• What you have to do:
Can you arrange the lines from the one containing "Open the Help link" through the end of the records, both included, as a numbered list without blank lines, leaving the pictures out?

+ + +

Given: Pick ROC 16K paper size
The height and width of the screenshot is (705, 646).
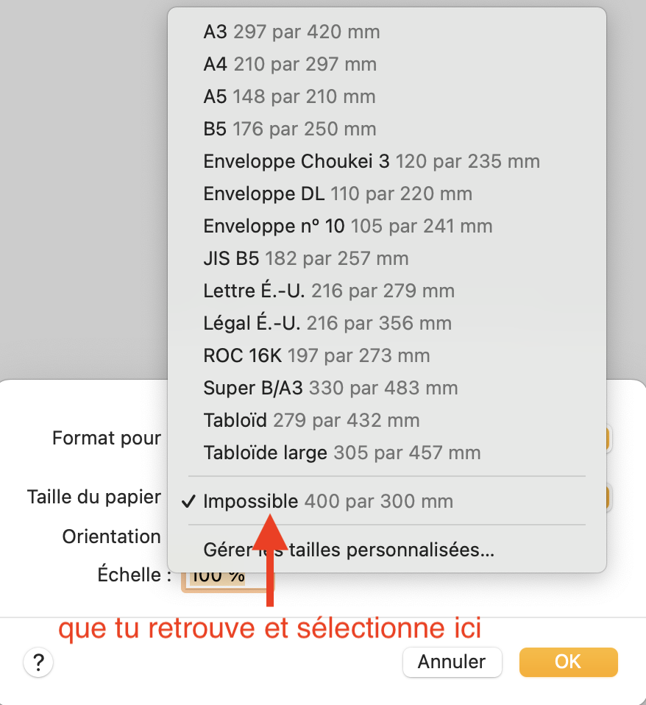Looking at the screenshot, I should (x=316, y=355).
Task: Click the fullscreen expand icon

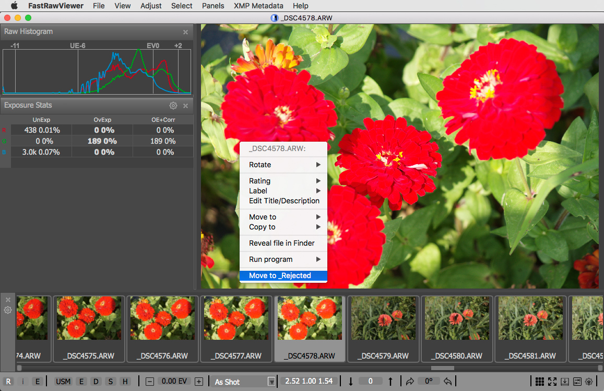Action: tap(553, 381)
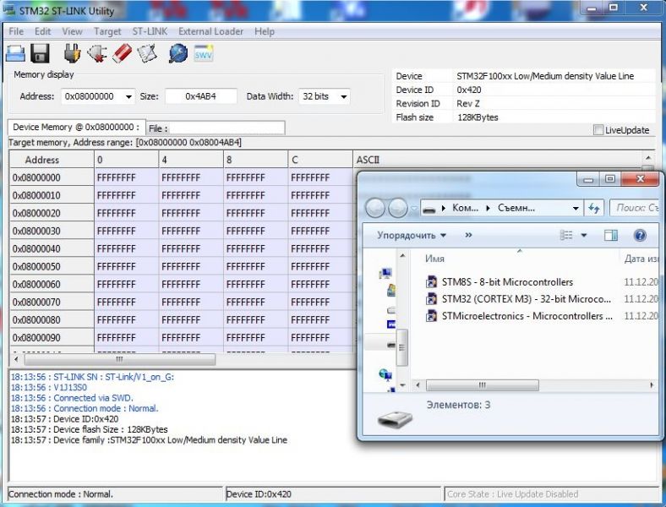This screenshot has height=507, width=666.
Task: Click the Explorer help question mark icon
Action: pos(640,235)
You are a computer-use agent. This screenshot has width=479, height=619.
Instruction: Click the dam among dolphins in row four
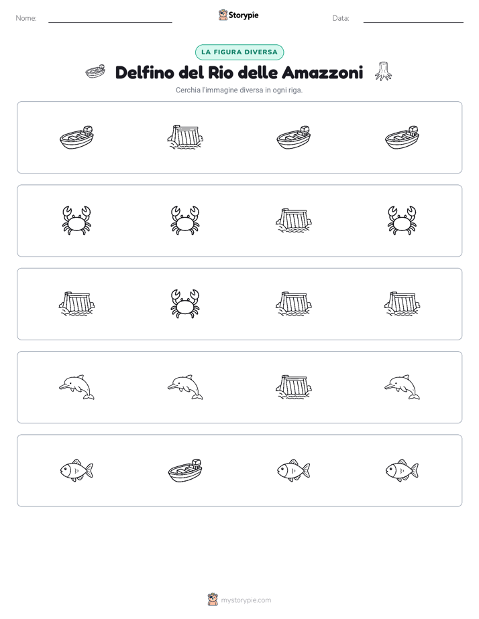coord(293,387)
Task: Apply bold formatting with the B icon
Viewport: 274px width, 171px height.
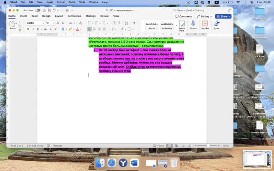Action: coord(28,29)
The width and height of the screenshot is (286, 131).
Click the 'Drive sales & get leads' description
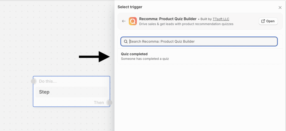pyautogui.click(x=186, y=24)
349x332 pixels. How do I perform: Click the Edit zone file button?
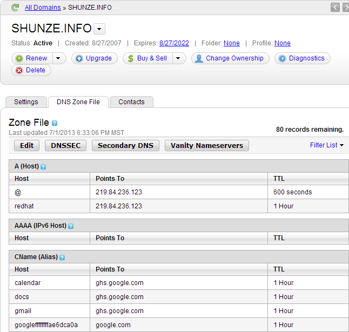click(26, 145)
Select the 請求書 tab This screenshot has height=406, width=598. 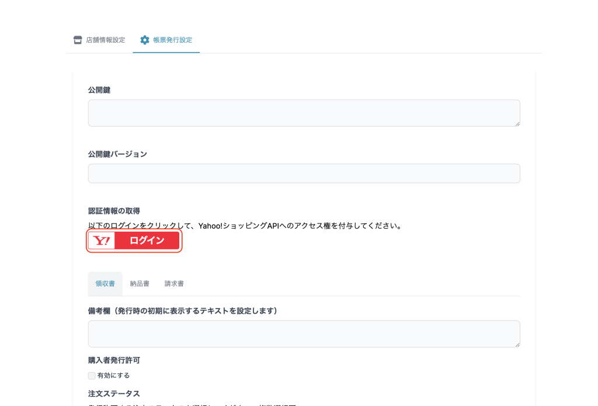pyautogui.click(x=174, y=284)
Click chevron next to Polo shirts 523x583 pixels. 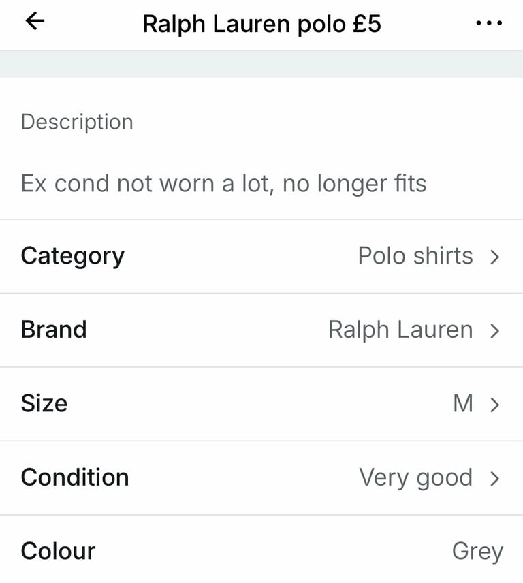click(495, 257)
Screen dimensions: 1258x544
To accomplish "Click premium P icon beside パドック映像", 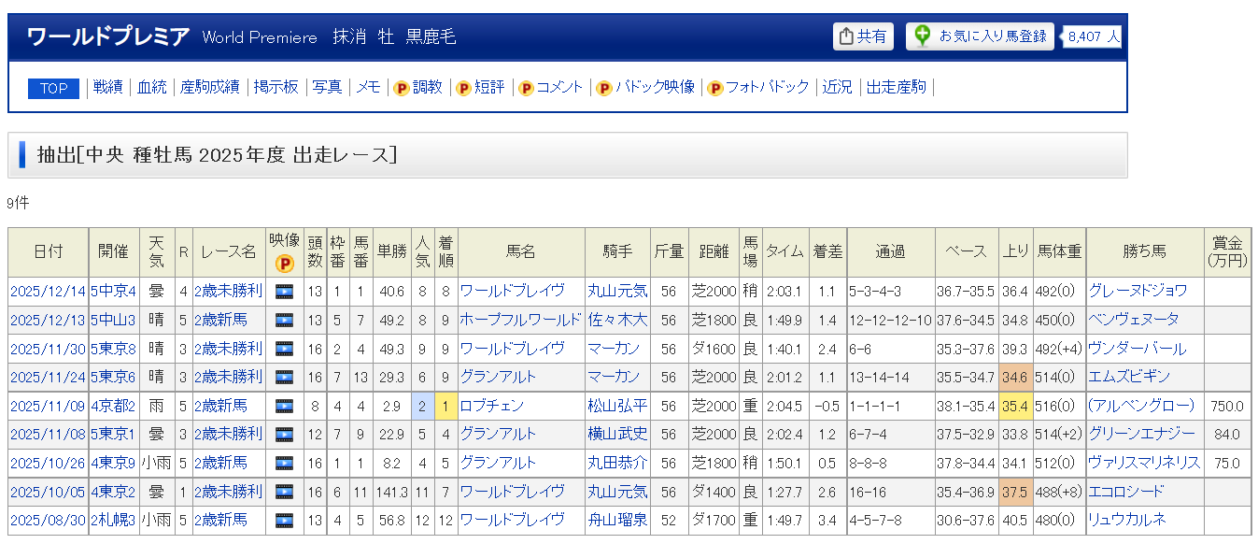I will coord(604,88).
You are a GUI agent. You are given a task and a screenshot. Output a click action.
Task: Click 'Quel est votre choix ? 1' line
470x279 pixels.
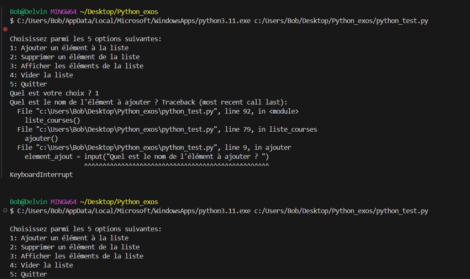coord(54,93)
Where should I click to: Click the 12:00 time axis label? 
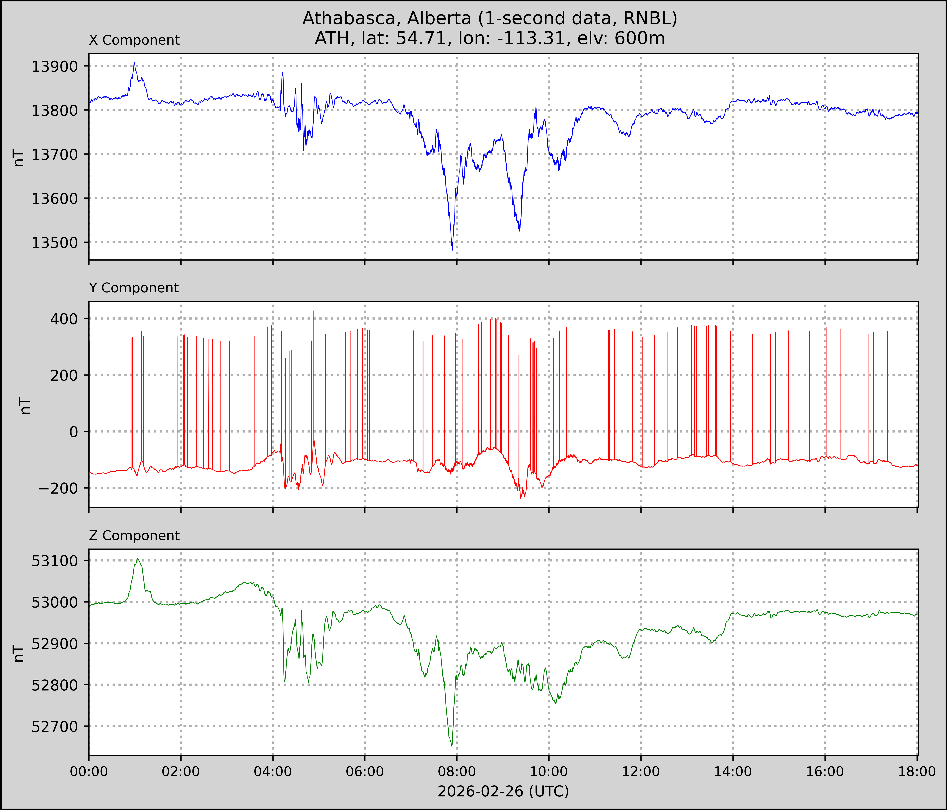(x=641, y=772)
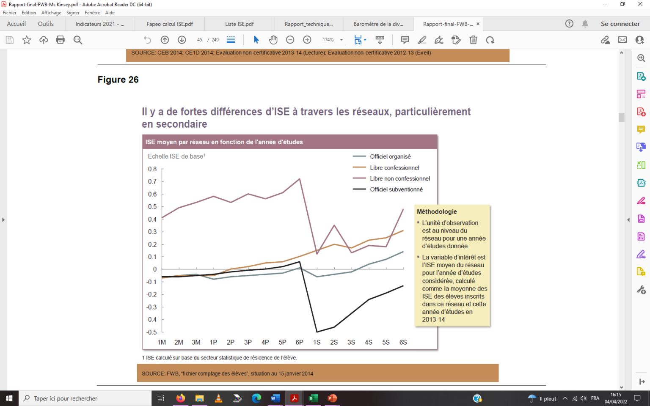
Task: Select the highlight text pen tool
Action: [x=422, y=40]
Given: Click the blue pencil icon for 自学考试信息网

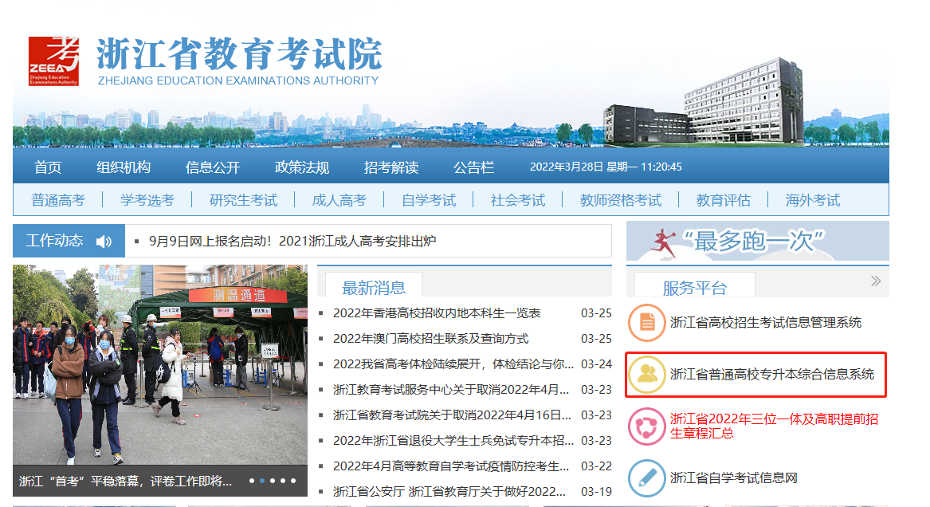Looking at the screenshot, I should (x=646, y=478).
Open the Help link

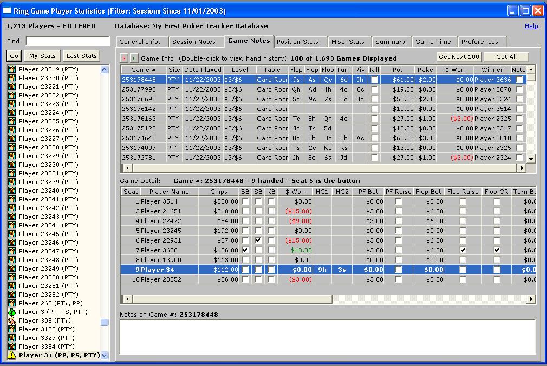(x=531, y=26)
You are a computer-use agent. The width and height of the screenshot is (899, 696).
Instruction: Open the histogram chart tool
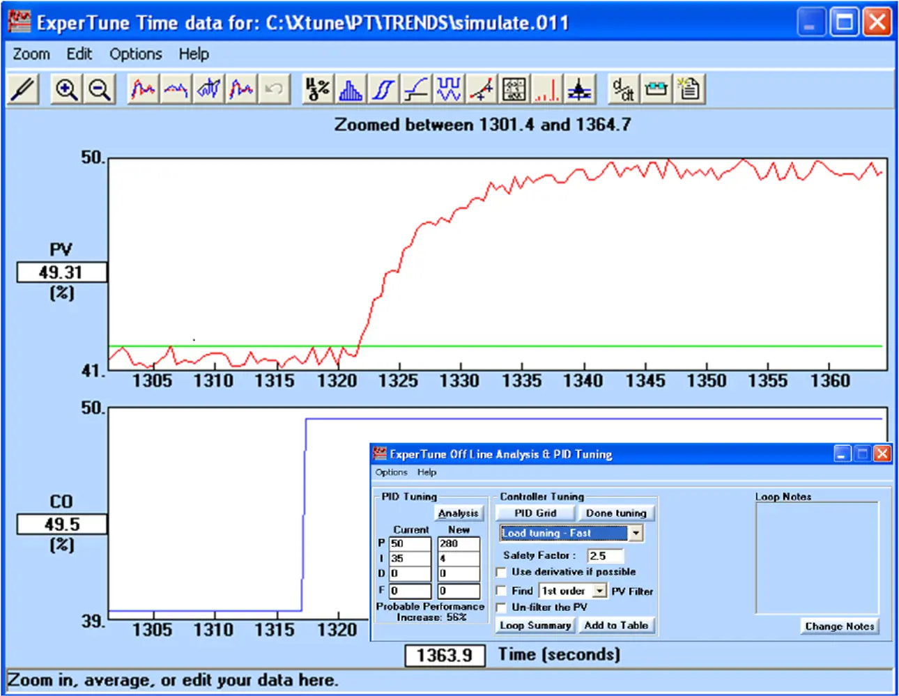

+ + +

• Task answer:
1. Open the Help link
2. (x=531, y=26)
3. You are a computer-use agent. The width and height of the screenshot is (899, 696).
4. Instruction: Open the histogram chart tool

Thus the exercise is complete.